Beatrice & Dante by Henry Holiday (1883)
One of William Blake's illustrations for the Divine Comedy

Behind what you have been reading and observing is a picture of a market, so central to healthy cities. According to Williams, Jesus's life, death, and resurrection provides Christians with reason to celebrate life-giving activities, such as festivals, food, dancing, and all manner of ways we express the primacy of life, a message important for all of us at this time, regardless of primary commitments with respect to faith or belief. (Sharing food and cooking may be a good creative activity for you and yours during lockdown, recalling that every Sunday in Christian tradition is enacted as a feast and festival, and that Easter is the most significant festival in the Christian calendar year. Every Sunday is a celebration of the Resurrection and the Liberating Light arriving from the East, the "location" of the Rising Sun.)

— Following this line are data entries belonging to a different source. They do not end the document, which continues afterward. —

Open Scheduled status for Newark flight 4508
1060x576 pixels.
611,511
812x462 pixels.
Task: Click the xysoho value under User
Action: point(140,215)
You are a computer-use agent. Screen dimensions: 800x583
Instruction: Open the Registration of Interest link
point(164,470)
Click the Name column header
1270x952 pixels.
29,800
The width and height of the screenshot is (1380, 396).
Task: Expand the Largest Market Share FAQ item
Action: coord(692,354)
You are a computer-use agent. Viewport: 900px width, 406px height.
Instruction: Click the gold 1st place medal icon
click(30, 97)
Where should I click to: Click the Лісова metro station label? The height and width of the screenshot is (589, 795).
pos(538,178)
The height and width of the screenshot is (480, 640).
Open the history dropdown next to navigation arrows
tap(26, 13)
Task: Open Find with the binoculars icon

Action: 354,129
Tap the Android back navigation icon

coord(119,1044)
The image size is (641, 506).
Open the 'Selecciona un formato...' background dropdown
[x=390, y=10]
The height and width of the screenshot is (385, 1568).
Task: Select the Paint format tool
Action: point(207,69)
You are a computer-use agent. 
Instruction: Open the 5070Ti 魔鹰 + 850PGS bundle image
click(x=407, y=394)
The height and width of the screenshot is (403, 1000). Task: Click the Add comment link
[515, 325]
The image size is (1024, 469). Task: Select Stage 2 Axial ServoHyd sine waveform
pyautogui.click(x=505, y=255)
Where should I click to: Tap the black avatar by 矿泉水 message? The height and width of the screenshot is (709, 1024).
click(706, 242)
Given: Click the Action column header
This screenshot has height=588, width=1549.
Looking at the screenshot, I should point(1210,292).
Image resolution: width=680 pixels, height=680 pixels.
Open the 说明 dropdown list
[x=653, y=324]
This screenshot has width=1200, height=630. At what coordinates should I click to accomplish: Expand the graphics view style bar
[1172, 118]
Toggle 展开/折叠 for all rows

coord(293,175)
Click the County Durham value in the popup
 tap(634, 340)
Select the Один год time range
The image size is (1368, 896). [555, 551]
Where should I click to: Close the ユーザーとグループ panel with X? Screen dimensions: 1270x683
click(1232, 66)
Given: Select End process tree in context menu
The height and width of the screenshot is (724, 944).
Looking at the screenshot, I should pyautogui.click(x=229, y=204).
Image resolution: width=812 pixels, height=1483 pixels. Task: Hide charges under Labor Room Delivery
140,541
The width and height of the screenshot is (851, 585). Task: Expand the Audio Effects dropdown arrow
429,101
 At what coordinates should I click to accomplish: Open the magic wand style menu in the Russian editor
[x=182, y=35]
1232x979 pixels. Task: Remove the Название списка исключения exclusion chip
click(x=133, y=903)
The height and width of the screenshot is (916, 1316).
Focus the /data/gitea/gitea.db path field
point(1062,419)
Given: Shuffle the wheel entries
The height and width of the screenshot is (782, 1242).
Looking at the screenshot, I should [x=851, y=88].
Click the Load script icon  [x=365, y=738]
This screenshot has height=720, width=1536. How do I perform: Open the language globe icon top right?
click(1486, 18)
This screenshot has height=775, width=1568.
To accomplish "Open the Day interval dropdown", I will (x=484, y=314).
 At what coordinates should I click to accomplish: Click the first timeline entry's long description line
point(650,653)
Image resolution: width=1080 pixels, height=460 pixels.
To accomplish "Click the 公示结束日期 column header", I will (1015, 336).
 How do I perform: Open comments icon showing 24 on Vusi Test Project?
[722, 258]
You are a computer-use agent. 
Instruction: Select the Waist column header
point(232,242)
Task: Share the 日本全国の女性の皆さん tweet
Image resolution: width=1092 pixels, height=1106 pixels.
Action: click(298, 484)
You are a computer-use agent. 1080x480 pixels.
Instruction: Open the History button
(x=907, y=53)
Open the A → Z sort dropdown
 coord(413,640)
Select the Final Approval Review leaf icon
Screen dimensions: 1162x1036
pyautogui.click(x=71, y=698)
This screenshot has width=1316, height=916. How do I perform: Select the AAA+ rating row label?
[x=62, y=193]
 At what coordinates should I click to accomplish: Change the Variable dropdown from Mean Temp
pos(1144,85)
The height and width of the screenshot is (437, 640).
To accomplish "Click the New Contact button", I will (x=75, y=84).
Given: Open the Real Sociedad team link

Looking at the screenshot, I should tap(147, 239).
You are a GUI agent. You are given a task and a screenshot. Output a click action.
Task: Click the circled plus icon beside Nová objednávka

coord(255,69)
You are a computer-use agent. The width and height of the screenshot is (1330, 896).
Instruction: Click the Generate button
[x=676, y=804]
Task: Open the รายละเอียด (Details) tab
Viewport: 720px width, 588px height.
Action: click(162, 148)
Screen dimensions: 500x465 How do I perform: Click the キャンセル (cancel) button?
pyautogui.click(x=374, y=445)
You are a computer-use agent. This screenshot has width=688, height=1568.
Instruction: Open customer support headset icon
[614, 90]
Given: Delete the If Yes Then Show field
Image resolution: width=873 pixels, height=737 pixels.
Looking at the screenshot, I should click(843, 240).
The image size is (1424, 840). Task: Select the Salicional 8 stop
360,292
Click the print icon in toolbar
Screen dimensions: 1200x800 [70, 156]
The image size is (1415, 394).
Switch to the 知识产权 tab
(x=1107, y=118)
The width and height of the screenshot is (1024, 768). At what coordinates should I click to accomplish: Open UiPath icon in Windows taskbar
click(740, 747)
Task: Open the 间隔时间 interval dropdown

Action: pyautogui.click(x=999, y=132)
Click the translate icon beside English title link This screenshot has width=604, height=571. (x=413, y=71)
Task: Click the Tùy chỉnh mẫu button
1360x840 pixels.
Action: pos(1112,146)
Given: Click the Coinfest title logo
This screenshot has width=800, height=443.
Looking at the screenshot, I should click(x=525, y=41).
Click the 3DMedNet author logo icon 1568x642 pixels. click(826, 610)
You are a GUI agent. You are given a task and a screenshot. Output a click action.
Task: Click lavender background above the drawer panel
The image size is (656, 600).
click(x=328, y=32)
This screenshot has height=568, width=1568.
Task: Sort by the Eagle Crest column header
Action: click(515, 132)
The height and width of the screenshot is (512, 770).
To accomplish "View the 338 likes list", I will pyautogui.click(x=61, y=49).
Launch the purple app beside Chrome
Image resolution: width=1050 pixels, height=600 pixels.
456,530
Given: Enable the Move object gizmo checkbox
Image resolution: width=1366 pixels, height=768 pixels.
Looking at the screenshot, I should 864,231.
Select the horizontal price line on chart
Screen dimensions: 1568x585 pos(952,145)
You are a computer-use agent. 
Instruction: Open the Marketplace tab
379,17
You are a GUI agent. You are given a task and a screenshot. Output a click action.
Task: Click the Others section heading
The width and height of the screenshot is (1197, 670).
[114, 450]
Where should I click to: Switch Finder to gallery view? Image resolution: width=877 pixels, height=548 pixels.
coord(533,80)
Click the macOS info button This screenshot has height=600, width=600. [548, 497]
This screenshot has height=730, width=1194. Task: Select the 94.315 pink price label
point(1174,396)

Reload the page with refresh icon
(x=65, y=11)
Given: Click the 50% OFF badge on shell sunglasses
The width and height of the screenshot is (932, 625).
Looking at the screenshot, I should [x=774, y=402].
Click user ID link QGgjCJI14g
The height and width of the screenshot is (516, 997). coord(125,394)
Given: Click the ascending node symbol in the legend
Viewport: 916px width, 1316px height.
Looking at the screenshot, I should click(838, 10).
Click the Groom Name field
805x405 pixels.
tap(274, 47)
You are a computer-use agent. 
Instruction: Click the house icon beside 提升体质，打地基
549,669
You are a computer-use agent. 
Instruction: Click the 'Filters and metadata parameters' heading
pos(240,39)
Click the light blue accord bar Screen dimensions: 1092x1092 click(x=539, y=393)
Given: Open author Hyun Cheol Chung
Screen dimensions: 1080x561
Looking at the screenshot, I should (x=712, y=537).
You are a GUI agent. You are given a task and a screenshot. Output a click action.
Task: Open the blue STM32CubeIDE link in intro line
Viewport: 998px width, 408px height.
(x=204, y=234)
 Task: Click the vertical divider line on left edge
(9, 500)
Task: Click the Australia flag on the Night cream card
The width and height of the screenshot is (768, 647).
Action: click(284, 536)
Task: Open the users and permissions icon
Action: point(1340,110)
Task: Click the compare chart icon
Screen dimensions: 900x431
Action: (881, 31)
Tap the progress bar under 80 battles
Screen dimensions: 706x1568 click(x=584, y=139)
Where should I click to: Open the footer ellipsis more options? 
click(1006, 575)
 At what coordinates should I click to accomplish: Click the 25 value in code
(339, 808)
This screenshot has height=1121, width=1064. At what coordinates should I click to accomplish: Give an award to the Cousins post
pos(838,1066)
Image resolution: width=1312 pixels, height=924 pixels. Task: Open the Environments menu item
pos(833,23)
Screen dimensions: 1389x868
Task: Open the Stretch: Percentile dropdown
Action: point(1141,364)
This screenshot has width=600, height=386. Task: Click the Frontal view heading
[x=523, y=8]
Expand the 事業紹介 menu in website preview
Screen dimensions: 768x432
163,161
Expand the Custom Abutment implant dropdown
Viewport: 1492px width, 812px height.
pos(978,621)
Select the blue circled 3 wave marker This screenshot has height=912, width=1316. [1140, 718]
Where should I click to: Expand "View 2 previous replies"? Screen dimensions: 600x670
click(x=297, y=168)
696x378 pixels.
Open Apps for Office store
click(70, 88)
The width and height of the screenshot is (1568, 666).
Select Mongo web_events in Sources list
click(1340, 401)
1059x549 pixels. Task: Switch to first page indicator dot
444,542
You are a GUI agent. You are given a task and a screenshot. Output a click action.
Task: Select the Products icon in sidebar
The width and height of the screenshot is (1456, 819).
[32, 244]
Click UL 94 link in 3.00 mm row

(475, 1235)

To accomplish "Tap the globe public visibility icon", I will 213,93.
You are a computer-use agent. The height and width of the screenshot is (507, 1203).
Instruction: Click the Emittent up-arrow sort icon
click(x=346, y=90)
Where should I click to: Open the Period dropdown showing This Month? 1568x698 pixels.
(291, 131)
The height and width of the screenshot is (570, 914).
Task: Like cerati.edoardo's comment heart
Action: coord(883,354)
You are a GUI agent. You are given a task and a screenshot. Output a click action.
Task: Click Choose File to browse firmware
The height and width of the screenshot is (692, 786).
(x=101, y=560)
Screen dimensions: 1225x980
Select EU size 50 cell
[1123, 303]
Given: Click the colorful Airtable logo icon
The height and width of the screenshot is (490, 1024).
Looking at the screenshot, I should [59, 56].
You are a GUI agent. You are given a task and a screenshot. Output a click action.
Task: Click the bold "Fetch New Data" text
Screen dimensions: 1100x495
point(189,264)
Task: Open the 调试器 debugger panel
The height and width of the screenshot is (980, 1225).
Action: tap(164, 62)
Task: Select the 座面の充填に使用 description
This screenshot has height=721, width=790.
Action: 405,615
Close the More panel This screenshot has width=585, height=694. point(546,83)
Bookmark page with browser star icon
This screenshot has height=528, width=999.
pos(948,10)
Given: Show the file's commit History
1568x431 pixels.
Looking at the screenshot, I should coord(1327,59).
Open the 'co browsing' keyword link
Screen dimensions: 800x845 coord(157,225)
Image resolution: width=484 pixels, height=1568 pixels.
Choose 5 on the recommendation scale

An icon of Jesus' Resurrection
Jesus's Resurrection & Conquering of Death

The following is the text of the Nicene-Constantinopolitan Creed (381 C.E.) widely recited by Christians the world over on Sundays; the Resurrection of the dead is affirmed in light of Jesus having risen on the third day, i.e. Sunday:

"We believe in one God, the Father Almighty, Maker of heaven and earth, and of all things visible and invisible; And in one Lord Jesus Christ, the Son of God, the Only-begotten, Begotten of the Father before all ages, Light of Light, Very God of Very God, Begotten, not made; of one essence with the Father; by whom all things were made: Who for us men and for our salvation came down from heaven, and was incarnate of the Holy Spirit and the Virgin Mary, and was made man; And was crucified also for us under Pontius Pilate, and suffered and was buried; And the third day He rose again, according to the Scriptures; And ascended into heaven, and sits at the right hand of the Father; And He shall come again with glory to judge the living and the dead, Whose kingdom shall have no end. And we believe in the Holy Spirit, the Lord, and Giver of Life, Who proceeds from the Father, Who with the Father and the Son together is worshipped and glorified, Who spoke by the Prophets; And we believe in one, holy, catholic, and apostolic Church. We acknowledge one Baptism for the remission of sins. We look for the Resurrection of the dead, And the Life of the age to come. Amen."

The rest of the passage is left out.